Most women have been vaccinated against smallpox, diphtheria and whooping cough, and many have acquired immunity to measles and chickenpox, by recovery from these diseases. However, it is prudent to avoid direct exposure to childhood diseases such as mumps, scarlet fever, and others. These diseases may not directly affect the fetus, but high fever may result in premature labor and termination of the pregnancy.
A physician cannot anticipate every question that may come up during the nine months of pregnancy. The intelligent patient will call her doctor at any time of the day or night when she considers it necessary. If a long trip is contemplated, the doctor should be informed. Old-wives’ tales about pregnancy still persist, and the doctor can give reassurance about worrisome questions if they are asked. The keystone of modern obstetrics is continued observation of the patient throughout pregnancy. Most of the complications of pregnancy, associated in the past with lack of medical attention, can be prevented when the patient is seen at frequent intervals.

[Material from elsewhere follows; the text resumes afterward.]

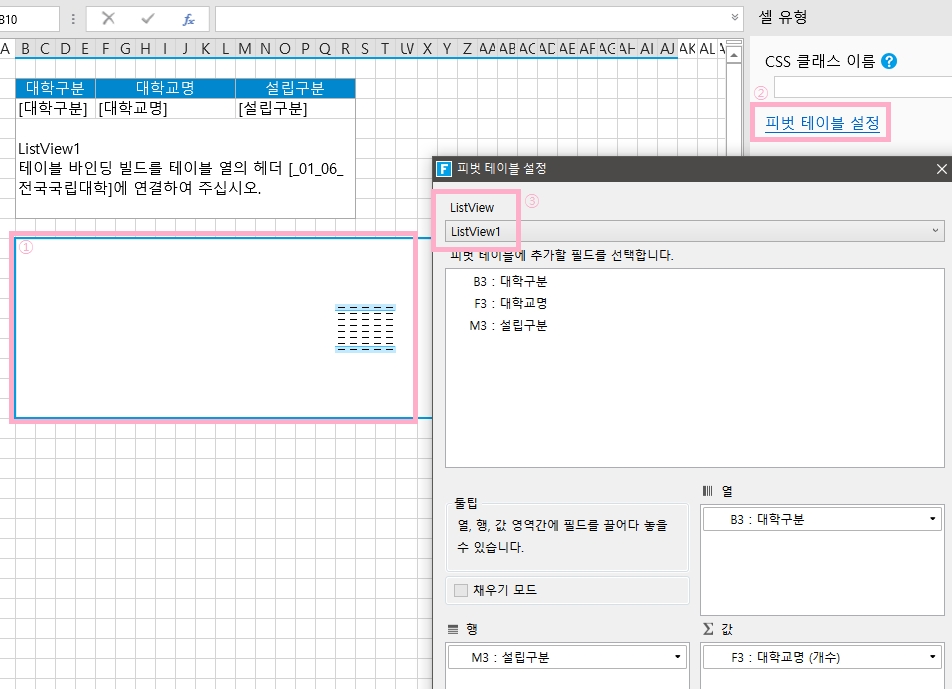Click the Σ 값 values icon
The image size is (952, 689).
pyautogui.click(x=708, y=628)
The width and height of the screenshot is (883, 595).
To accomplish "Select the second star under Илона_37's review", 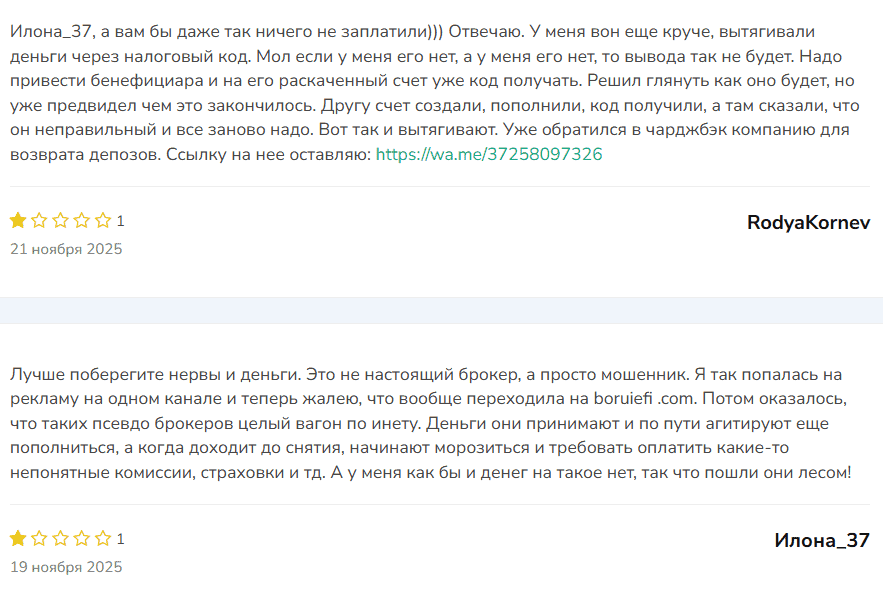I will 39,538.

During the first six months the patient should be seen every three to four weeks; during the seventh month, every three weeks; during the eighth month, every two weeks; and during the last month, every week.

The first visit to the physician includes a physical examination and blood-urine tests. Thereafter, visits include discussion of problems that may have come up, a review of the patient’s progress, and a brief examination. This includes examination of the abdomen, listening for the fetal heart, palpating the size of the baby, and examination of a urine specimen. During the last month of pregnancy there is usually a weekly vaginal examination to determine the “ripening” of the neck of the uterus, the position of the baby, and the proximity of onset of labor.